BRIEF:
Look through the data below for the line with "You are a computer-use", and transcribe it exactly together with each line after it up to and including the line with "Instruction: Click star". Give nothing else.

DATA SHOWN:
= Beginning of Section =

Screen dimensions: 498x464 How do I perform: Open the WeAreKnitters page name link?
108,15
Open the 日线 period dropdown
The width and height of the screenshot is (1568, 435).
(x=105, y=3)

= End of Section =
= Beginning of Section =

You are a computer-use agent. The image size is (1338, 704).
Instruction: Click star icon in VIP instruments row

= End of Section =
= Beginning of Section =

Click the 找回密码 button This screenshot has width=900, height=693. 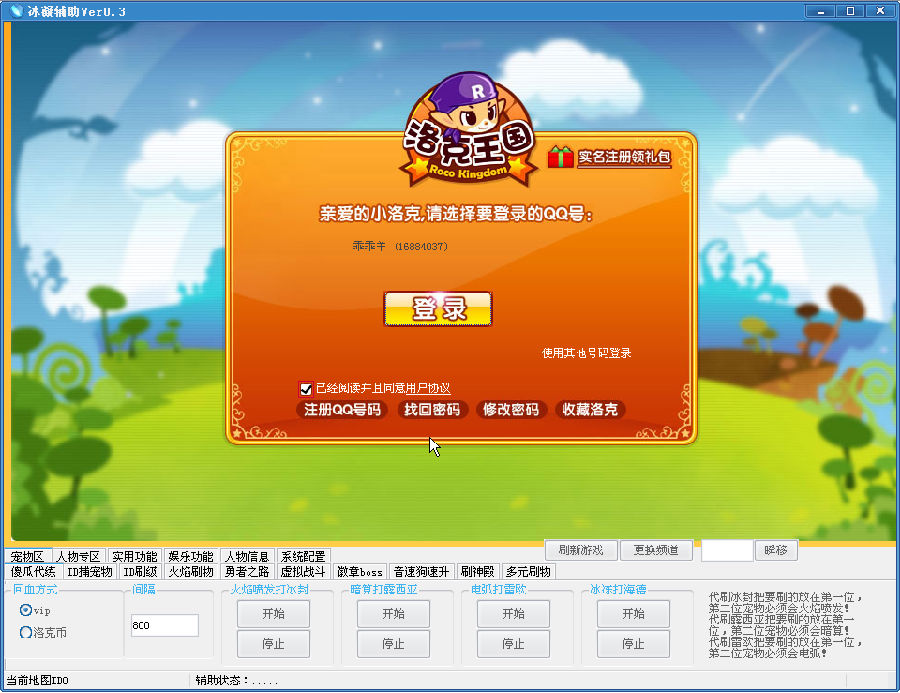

= End of Section =

YOUR RESPONSE:
You are a computer-use agent. The image size is (1338, 704).
Instruction: Click star icon in VIP instruments row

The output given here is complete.